Único programa municipal responsável pelo atendimento específico a crianças e adolescentes vítimas de abuso e exploração sexual, o Sentinela tem acesso a poucos casos de prostituição em Londrina. Dentre os 61 casos atendidos atualmente (dados cumulativos desde a criação do programa, em fevereiro de 2002), apenas 14 se referem à exploração comercial do sexo infanto-juvenil.

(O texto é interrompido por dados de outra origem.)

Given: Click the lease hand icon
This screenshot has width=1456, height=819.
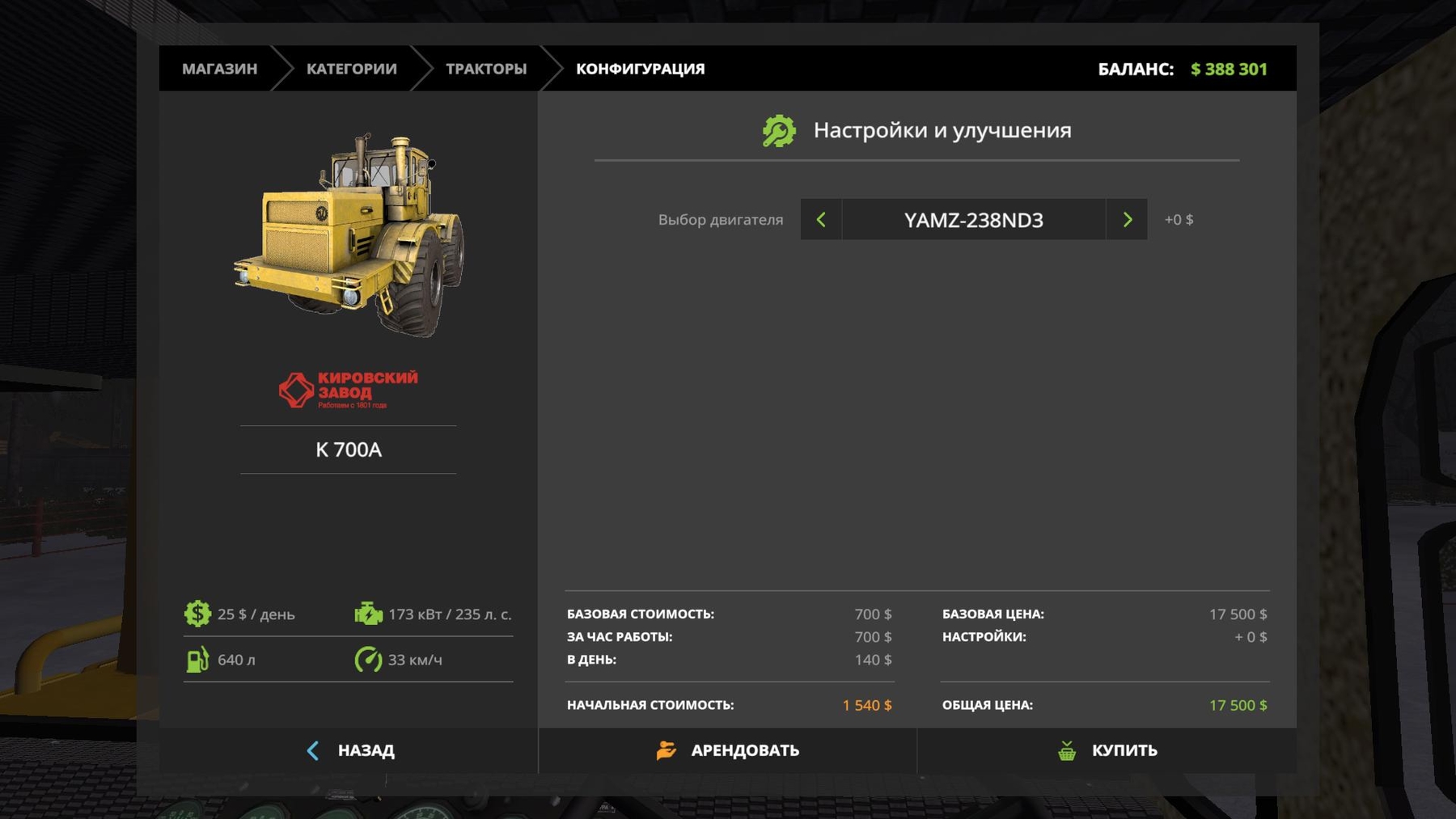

Para a coordenadora interina do programa, Sílvia Cavalcante Vicentini, o número não reflete a realidade do município, já que o forte do programa não é tratar dos casos de exploração. ''A princípio, o programa foi criado para tratar de abusos. Para dar conta dos casos de prostituição, precisaríamos de uma equipe maior para fazer abordagens de rua e trabalhar no período noturno'', justificou. ''Temos atendido duas, três meninas por mês, mas sabemos que o número de casos é maior'', revelou.
Em maio do ano passado, durante a 2 Semana Municipal de Combate ao Abuso e Exploração Sexual Infanto-juvenil, uma das metas definidas foi o mapeamento da prostituição em Londrina. A ação parece não ter saído do papel. A reportagem da Folha procurou a secretaria de Assistência Social para obter informações, mas não teve retorno até o fechamento da edição.